This year has been the biggest year for venture capital and private equity (PE/VC) investments in the past decade. Risk capital investors have infused a record $23.34 billion through 537 deals in 2017 so far, according to research firm Venture Intelligence. In 2016, the PE/VC segment saw a higher number of deals, at 725, but the $15.38 billion invested was much lower than in the current year. The previous highest investment was of $17.5 billion in 2015 through 823 deals. Market participants said the increase in fund sizes, some big-ticket deals and successful exits in the primary markets for PE players have helped fuel the boom. Rahul Bashin, founder and managing partner, Baring Private Equity Partners, said, “Fundraising going up when markets do well is pretty normal. Exits have also been very high this year, and the number of deals has come down because there has been more consolidation.”

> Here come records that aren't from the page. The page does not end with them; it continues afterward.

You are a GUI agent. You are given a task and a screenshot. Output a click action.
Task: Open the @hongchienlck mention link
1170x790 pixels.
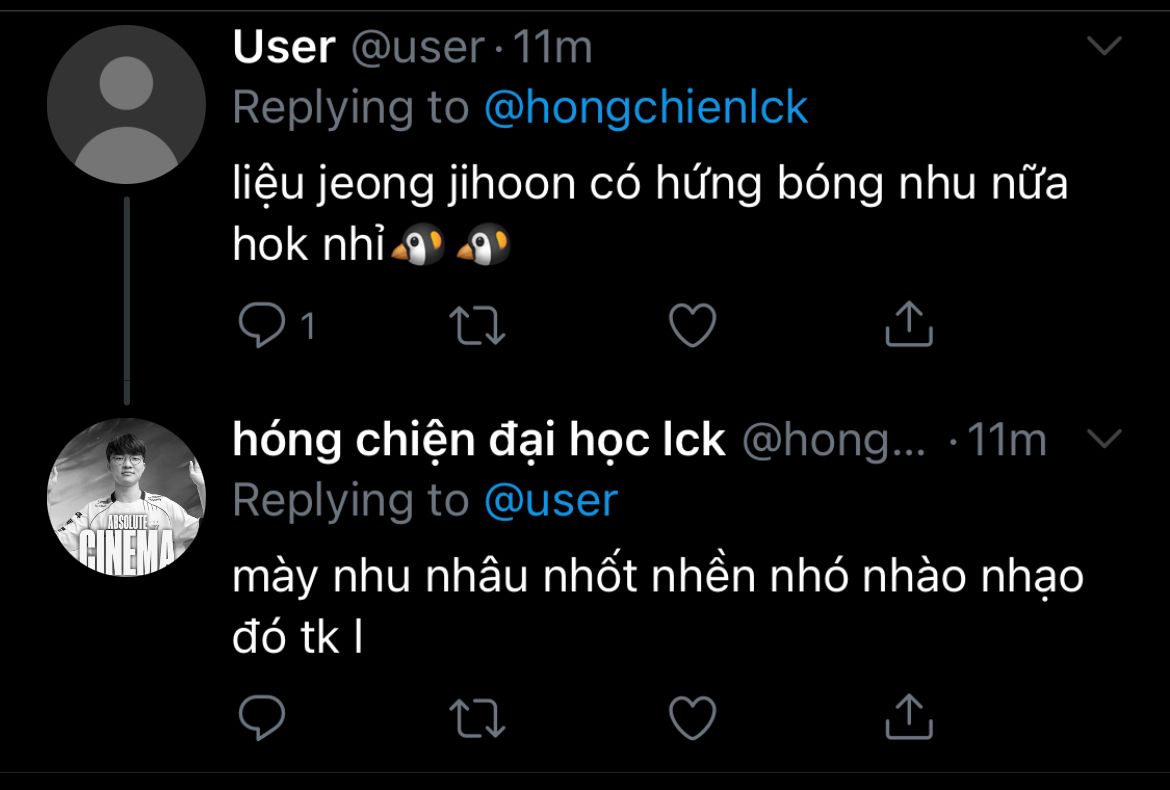[646, 108]
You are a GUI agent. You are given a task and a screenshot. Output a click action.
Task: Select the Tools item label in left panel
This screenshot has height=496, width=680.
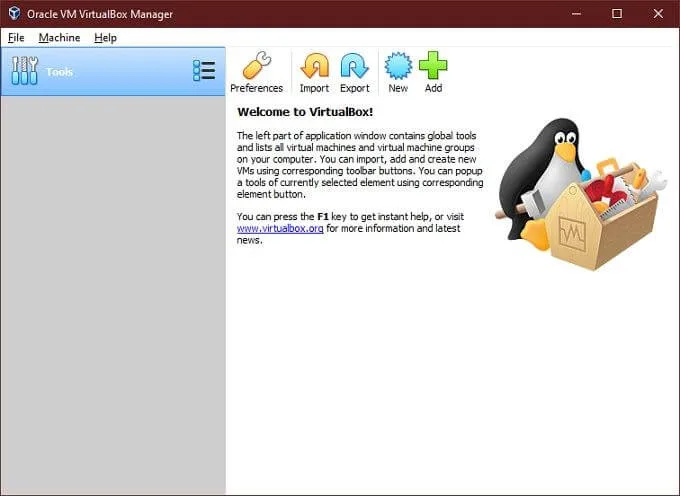[x=59, y=72]
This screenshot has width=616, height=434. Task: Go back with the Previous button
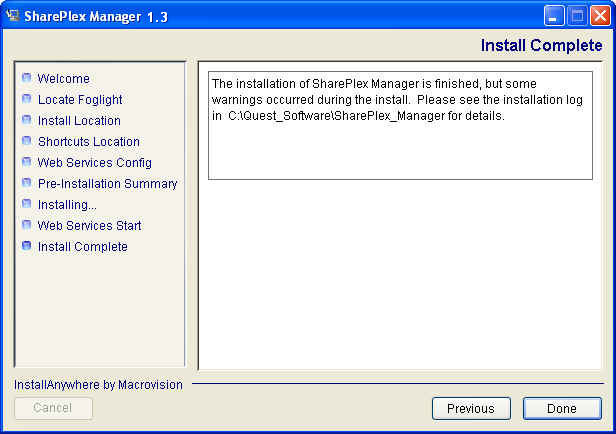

Darius Pandole, managing director & CEO, JM Investment Managers, pointed out that “the plethora of profitable exits over the last 2-3 years, by way of IPOs, strategic sales, and other means, have given investors greater confidence in the PE/VC asset class”. He added, “Over the past few years, the maximum number of deals have occurred in the small to mid-sized segment where investment tickets are below $25 million per deal.” This year, however, has seen a fair number of big-ticket transactions. E-commerce leader Flipkart received $2,500 million from SoftBank Corp and another $1,400 million from Tencent and others. One97 Communications, which owns mobile payments service provider Paytm, received $1,400 million from SoftBank Corp. Online cab aggregator Ola received $1,100 million from Tencent, SoftBank Corp and other investors. Among the old economy businesses, Axis Bank received $1,049 million from Bain Capital, while Bharti Infratel, Ruchi Soya, Global Logic and IndoSpace Core received $500 million or more each.
“The fund sizes have increased for most of the PE funds and they are looking at larger deals. The second driver is the increase in stake dilution (how much promoters are willing to dilute). So if they were earlier willing to dilute 10% to 20%, they are now willing to dilute even more,” said an investment banker on the condition of anonymity. Market participants expect significant private equity activity in 2018 too. “Both public and private equity markets will continue to see robust activity in 2018,” said Nipun Goel, president and head, IIFL Investment Banking. Pandole is more cautious. “The outlook for the next year is one of cautious optimism. There is incredible entrepreneurial activity, resulting in significant investment opportunities across segments. However, the challenge is to ensure that entry valuations are rational,” he said.
“The sectors that are likely to continue to see significant deal activity will be financial services, consumer and healthcare, which are driven by the domestic consumption and urbanisation themes,” he predicts.